BH) A libertarian is somebody whose highest political value is to minimize the role and incidence of force initiation in society. Anarcholibertarians are libertarians. Communists and socialists and totalitarians are not libertarians.I don't see an urgent need to demand apologies from PlatCom members for expressing narrow definitions of what constitutes libertarianism. We have another member who has said that one is not a libertarian but rather merely a "fellow traveler" if one embraces any state exercise of authority that she would call force-initiating. We have still a third member who has used phrases like "eco-fascist" and "brown shirts" and "Pol Pot" to characterize proposals that pollution aggression be policed with a state-imposed schedule of non-zero court-contestable fines.
There are many kinds of libertarians (see lists here or on Wikipedia). The LP should welcome all of them who are trying to unite voters who want more personal liberty and more economic liberty behind the electoral choices that will most effectively move public policy in a libertarian direction.
The LP would be crippled, and nearly lobotomized, if we lost all of our members who question whether America needs a state monopoly on any service (even justice and defense). The important thing is to keep anarchists from hijacking the LP into being a vehicle dedicated to promoting anarchism. The platform's job is to describe our shared libertarian principles that define what a "libertarian direction" is. (BH
We can't indulge in this sort of divisiveness as long as we still have a nanny state to dismantle. I urge all big-tent Libertarians to renounce using the platform as bludgeon for LP infighting (cf. the Denver Accord), and to endorse a balanced LP mission of using electoral politics to move public policy in a libertarian direction.
[P.S. Prof. Long, please forward this message to lpradicals@ where I am denied posting privileges.]
1 comment:
Brian,
I tend to agree with your comments. The problem is this: those who believe that a state ought to exist have moved things so far towards their direction that the LP is slowly becoming inhospitable towards anarchists. Certain words in the platform are explicitly endorsing the existence of government, and people like Mr. Randall make hostile comments such as the one which started this debacle.

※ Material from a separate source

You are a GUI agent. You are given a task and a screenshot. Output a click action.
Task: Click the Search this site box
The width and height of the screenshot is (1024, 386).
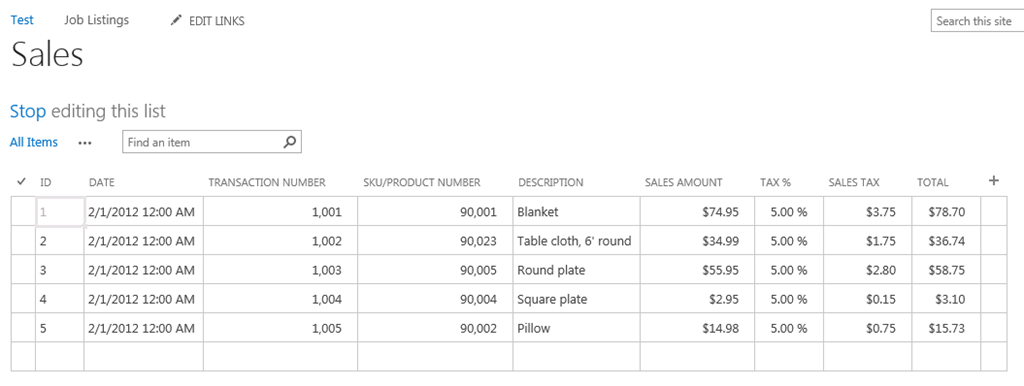[978, 21]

While my goal is moderation - a state-neutral platform, and a big-tent LP that welcomes as many libertarians as we can get - I think the only way to do this at this point may be to push back as hard as the anti-anarchist faction has pushed over the past 5 to 10 years. This means advocating an explicitly anarchist platform, explicitly anarchist position statements, etc. Equal and opposite feedback is often the most effective way to force everyone to get towards the middle. ;)
By the way, this discussion initially arose on the lpanarchists yahoo group, not lpradicals. You're more than welcome on lpanarchists.
http://groups.yahoo.com/group/lpanarchists/
I'd like to see a new Dallas Accord type situation, really. The reason that we took such offense to Mr. Randall's comments is two-fold. The obvious one is that he was attacking us - the anarchists. The second, and the one that we should all be concerned about no matter who we are - is that he was advocating ousting people from the LP. That's a dangerous sentiment and one that he needs to be corrected on in much the same way that we'd correct a dog that pooped the couch.